**Task instructions**
Given the listing below, write out exactly the lines starting with the line that has "Task: Click into the Email input box" and going on through the line that has "Click the fifth star of the top rating", both kept.

^^^^^^^^^^^^^^^^

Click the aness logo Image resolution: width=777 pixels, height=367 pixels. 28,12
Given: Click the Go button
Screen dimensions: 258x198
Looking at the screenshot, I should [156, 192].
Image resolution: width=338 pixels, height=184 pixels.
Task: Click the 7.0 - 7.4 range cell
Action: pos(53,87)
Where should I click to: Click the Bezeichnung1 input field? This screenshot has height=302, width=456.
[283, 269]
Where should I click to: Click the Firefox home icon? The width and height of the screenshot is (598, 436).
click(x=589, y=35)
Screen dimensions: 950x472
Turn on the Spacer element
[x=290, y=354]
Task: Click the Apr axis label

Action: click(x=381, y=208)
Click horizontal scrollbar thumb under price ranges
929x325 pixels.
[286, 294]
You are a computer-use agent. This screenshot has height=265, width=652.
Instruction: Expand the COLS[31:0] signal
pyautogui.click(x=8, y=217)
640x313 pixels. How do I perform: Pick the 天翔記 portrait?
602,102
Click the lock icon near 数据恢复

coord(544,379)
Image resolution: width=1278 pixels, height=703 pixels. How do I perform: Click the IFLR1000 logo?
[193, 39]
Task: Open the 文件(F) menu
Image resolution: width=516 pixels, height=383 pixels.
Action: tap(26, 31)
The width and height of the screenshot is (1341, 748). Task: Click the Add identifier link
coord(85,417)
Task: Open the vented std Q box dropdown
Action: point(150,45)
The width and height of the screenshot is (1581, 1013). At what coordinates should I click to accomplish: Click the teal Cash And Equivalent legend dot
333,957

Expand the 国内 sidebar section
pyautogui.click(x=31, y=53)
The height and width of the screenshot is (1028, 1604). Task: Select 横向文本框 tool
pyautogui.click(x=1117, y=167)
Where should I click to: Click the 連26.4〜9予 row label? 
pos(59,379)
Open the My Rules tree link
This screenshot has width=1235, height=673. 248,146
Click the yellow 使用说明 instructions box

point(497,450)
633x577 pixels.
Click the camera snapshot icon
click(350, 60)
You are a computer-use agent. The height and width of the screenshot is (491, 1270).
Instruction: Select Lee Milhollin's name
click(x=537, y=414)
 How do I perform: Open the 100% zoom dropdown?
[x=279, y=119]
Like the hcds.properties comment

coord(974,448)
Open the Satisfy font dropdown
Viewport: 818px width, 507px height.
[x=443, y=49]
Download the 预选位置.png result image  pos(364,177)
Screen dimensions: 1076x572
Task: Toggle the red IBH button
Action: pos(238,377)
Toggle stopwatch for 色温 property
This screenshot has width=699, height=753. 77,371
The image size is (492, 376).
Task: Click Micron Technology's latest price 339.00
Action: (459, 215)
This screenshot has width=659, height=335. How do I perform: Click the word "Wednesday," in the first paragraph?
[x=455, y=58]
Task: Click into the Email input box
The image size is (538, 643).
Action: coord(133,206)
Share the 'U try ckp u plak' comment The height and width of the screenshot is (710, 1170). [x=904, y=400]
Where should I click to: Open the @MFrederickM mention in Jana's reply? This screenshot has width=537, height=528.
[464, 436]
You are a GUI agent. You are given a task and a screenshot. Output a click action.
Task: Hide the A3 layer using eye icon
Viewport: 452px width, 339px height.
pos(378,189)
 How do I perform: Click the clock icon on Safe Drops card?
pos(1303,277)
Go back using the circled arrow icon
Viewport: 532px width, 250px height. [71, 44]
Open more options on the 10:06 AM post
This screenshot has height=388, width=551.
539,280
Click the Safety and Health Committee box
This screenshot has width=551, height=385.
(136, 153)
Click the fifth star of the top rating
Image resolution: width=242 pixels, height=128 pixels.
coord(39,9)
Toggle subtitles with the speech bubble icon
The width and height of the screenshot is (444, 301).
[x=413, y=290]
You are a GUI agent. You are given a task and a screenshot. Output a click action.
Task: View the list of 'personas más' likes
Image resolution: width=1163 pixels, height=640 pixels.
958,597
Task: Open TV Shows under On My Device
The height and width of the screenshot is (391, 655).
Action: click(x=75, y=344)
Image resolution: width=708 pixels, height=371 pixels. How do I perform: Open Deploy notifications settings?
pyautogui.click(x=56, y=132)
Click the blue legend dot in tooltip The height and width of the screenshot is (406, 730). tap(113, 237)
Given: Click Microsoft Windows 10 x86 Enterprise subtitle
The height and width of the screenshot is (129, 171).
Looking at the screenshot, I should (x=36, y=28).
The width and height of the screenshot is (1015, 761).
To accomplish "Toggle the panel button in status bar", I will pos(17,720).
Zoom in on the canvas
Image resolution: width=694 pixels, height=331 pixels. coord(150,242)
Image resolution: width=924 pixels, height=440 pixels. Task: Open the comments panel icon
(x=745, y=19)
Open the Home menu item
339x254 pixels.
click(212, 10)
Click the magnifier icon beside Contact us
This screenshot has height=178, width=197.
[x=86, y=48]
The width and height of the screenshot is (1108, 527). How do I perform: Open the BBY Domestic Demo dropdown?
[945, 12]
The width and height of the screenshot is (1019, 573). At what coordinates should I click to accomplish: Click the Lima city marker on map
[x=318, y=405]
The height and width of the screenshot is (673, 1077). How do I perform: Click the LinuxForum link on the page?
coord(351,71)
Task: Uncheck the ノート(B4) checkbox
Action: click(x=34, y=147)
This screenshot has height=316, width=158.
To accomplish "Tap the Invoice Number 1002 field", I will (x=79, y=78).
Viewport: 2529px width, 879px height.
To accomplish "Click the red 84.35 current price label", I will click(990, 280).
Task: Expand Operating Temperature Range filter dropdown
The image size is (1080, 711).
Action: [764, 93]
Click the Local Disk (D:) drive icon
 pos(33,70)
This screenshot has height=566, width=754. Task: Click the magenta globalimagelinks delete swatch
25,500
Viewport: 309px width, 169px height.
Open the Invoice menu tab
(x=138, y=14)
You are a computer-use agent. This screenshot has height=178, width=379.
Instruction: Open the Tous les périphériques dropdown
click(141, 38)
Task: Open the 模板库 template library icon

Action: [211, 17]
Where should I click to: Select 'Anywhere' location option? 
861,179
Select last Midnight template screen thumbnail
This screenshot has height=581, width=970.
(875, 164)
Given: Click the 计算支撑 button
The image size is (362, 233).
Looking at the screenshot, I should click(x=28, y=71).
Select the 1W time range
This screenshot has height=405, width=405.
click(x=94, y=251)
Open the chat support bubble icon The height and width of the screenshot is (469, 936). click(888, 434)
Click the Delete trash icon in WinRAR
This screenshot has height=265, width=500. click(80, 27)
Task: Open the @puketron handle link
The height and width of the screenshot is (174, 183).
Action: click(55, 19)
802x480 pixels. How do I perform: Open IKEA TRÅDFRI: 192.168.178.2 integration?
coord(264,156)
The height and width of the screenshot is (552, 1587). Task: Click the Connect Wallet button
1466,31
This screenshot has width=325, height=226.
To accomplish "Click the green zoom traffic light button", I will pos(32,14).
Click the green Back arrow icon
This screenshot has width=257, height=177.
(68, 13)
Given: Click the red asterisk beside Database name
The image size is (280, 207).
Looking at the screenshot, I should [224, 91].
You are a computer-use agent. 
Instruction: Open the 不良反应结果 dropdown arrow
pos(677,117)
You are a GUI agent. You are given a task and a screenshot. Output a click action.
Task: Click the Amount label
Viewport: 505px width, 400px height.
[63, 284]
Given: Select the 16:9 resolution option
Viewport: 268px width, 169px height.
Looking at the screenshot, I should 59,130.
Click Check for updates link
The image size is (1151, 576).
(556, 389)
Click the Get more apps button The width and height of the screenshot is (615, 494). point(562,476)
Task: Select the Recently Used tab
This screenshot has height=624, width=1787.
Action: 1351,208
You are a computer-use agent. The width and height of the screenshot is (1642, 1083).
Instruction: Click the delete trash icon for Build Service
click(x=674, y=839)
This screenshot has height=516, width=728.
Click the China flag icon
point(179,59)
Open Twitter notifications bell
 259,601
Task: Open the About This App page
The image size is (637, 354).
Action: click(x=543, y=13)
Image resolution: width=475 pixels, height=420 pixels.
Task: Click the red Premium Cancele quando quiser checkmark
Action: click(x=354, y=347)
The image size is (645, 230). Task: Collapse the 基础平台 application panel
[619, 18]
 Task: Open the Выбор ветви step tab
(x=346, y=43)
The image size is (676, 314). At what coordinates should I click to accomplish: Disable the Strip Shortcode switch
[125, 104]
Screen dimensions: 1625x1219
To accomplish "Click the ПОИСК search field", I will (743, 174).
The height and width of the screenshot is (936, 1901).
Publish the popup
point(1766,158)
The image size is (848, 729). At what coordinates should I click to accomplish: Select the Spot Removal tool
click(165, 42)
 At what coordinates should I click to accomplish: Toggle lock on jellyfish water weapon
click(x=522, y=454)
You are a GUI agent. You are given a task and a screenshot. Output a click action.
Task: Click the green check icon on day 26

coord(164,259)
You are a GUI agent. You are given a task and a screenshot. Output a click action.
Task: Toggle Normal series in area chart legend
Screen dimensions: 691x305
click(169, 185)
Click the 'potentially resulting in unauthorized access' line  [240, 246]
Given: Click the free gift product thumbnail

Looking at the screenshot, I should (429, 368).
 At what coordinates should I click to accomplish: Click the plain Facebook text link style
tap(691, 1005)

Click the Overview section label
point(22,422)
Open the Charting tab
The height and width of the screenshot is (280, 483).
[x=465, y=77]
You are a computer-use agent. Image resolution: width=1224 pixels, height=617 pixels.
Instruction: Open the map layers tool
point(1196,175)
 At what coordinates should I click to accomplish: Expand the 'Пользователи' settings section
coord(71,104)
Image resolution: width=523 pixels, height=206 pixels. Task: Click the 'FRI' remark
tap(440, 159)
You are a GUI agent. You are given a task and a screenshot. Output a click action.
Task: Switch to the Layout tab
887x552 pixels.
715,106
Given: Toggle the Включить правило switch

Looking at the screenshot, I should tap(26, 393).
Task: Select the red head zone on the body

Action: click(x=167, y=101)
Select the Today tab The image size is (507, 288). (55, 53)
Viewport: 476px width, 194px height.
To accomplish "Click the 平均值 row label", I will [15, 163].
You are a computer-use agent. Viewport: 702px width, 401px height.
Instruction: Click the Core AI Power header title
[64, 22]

^^^^^^^^^^^^^^^^

**Written response**
Task: Click into the Email input box
The image size is (538, 643).
Action: coord(133,206)
Share the 'U try ckp u plak' comment The height and width of the screenshot is (710, 1170). [x=904, y=400]
Where should I click to: Open the @MFrederickM mention in Jana's reply? This screenshot has width=537, height=528.
[464, 436]
You are a GUI agent. You are given a task and a screenshot. Output a click action.
Task: Hide the A3 layer using eye icon
Viewport: 452px width, 339px height.
pos(378,189)
 How do I perform: Click the clock icon on Safe Drops card?
pos(1303,277)
Go back using the circled arrow icon
Viewport: 532px width, 250px height. [71, 44]
Open more options on the 10:06 AM post
This screenshot has height=388, width=551.
539,280
Click the Safety and Health Committee box
This screenshot has width=551, height=385.
(136, 153)
Click the fifth star of the top rating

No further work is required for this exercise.